§ Page
It is truly a bummer that you feel you are receiving half assed updates and features with constant problems.

The size of the GitLab is constantly growing and Meltano is adding to GitLabs capabilities, not subtracting. We've hired 2 very awesome Python developers for Meltano specifically. They each have tons of experience in the ELT space.

All this to say, that no one at GitLab has turned their eyes away from GitLab, it's the opposite. This business is here to help GitLab as our first customer. Rather than having GitLab struggle to get it's data tools together, and make business decisions based on that data, we've devoted a whole team to provide a solution while helping the community at the same time.

georgewfraser7y ago

Data pipelines are not a great subject for an open-source project. We've been building these for the last 3+ years at Fivetran, and I can tell you that the challenge is:

  - Studying each source to figure out the right data model
  - Chasing down a million weird corner cases
  - Working around dumb bugs in the data sources

This is the kind of problem where paying for software really works better. When people build data pipelines in-house, they tend to hack at it until it works for their use case and then stop. When we build data pipelines, we map out every feature of the data source, implement the whole thing at once, and then put it through a beta period with multiple real users. This is easy to do when you have a tight-knit dev team; much harder for a group of part-time open-source contributors.

MarHoff7y ago

I think the point is to provide a set of tools for people that build data pipelines. Period. The software being open source don't reflect in any way WHO will use this tool. Depending on the success of this project, it might be that you could switch your team to this new tool at some point.

Personally I work as a "lone wolf" (to my own complains) because I'm in a small company that can't afford a huge team. Most of my (ETL) Transforms are done in SQL which happen to be pretty standardized as opposed to many ETL products I've seen so far.

This solution is probably far from being ready, but I find this approach quite interesting, because it look like a code based ETL that use SQL for transform (so I might be biased). Overall this might result in a more maintainable/versionable data pipeline model than GUI-first ETL which usually generate spaghetti code. Because you are usually forced to regularly adapt data-pipeline to unstable external inputs, being able to easily diff ETL process would be a blessing.

§ Recorded information
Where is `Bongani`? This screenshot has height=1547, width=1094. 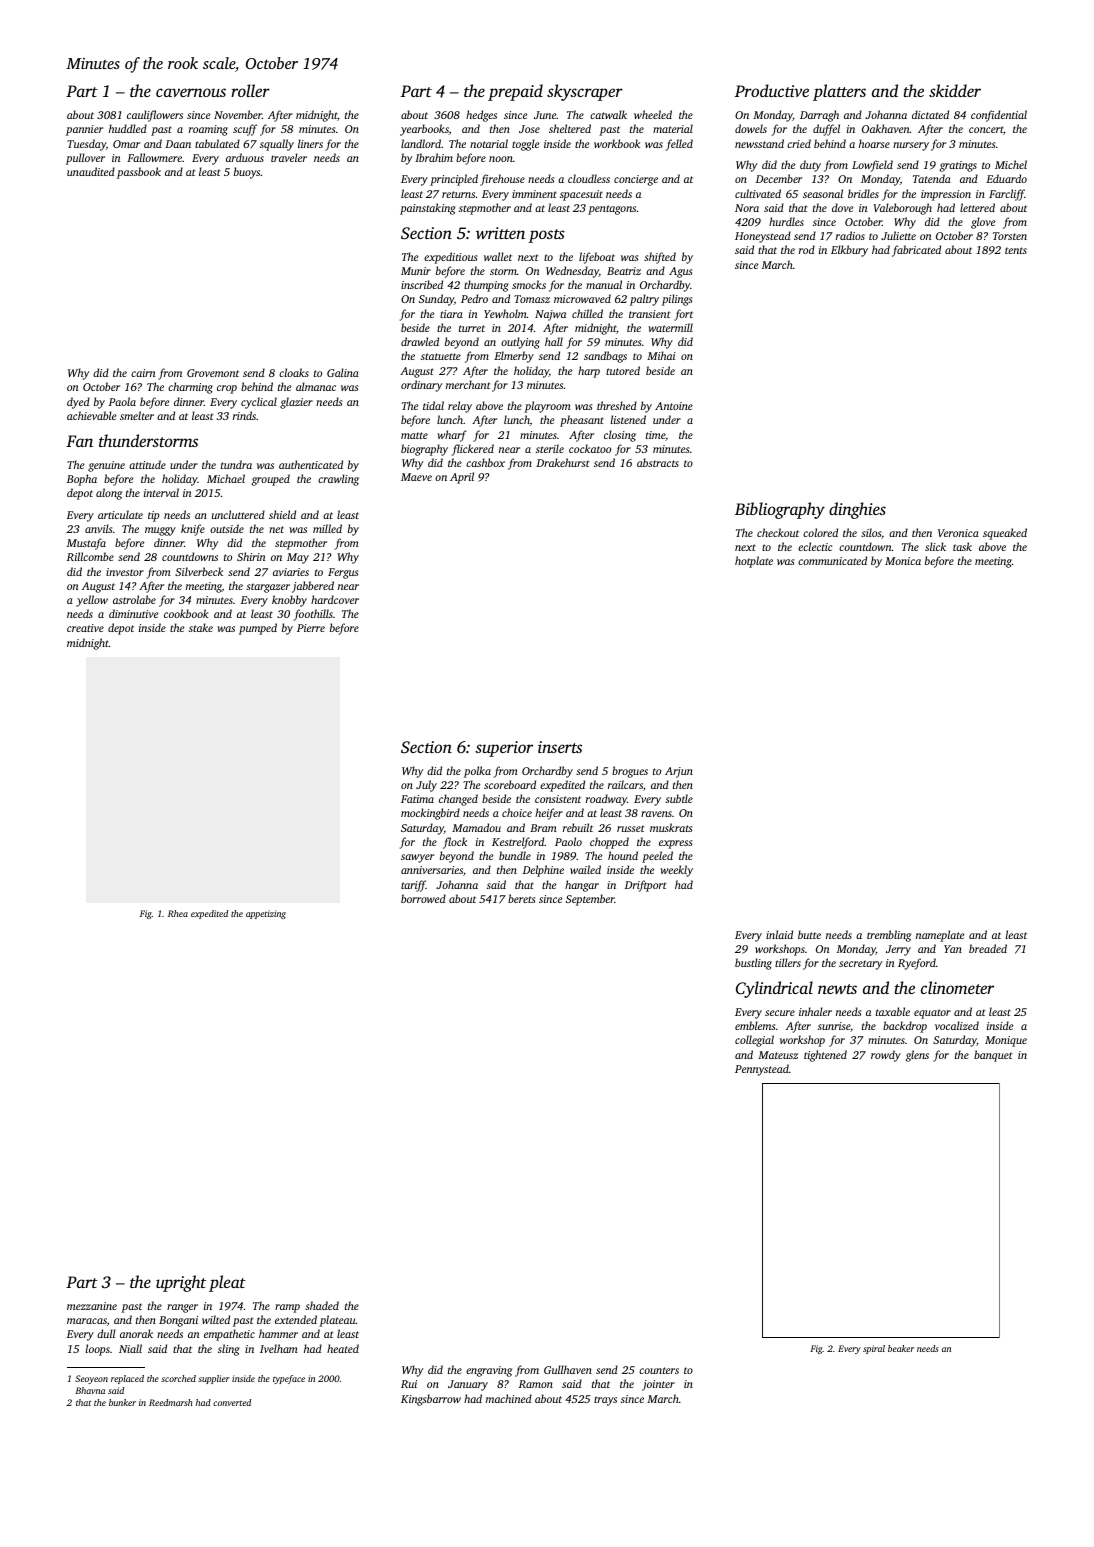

§ Exercise set
[a] In the data pipeline thread, translate this sentence into Spanish: "Data pipelines are not a great subject for an open-source project."
[b] Answer these from the data pipeline thread:
(i) How many Python developers were hired specifically for Meltano?
(ii) For how long has the Fivetran team been building data pipelines?
(iii) In what language does MarHoff do most ETL transforms?
[c] Carry on the data pipeline thread from where it stops.

§ Outputs for the tasks
[a] Los pipelines de datos no son un buen tema para un proyecto de código abierto.

[b]
(i) Two.
(ii) For the last 3+ years.
(iii) SQL.

[c]
veritas32417y ago

The scope of Meltano isn't limited to just data pipelines, though that is the first major part of it.

One thing that gets me really excited about it is the way we want to build version control in from the start. To give you an example of where that's really powerful - we have a bunch of dashboards in Looker. Right now, figuring out what Looks/Dashboards rely on a given field is very challenging. If I change a column in my extraction, right now I can fairly easily propagate it to my final transformed table (thanks to dbt!) and even to the LookML. But knowing what in Looker is going to change / break if I change the LookML is way harder.

But if everything was defined in code from extraction, loading, transformation, modeling, _and_ visualization, that'd be really powerful from my perspective.

The Meltano team has several user personas that they're looking at focusing on, data engineers are definitely one of them, but data analyst/BI users are as well, and we want the product to work well for the whole data team.

js87y ago

Can't agree more.

IMHO, if you want to make a dent in the space, figure out better debugging tools!

In particular, tools that explain how a certain (specific) value was calculated in the system, tools that let you bisect the source data in some way and let you focus on the source data that are likely to have a problem, tools that help you figure out that certain intermediate value in calculations is an outlier, tools that let you test certain assumptions about data over the whole pipeline..

veritas32417y ago

You're talking about more debugging tools within the transformation steps of a pipeline, right? dbt is helping with that via data tests (see https://gitlab.com/meltano/analytics/tree/master/elt/dbt/tes...) as an example.

I'd love for a more robust way to test data pipelines and the data within them generally. I was at DataEngConf earlier this year and many people were talking about this problem exactly. One way we're trying to address it a bit is by using the Review Apps feature on Merge Requests within GitLab. Right now, when you open an MR on our repo it will create a clone of the data warehouse that's completely isolated from production. This, obviously, can't scale once the DW is beyond a certain size, but I think there are ways to keep this sort of practice going.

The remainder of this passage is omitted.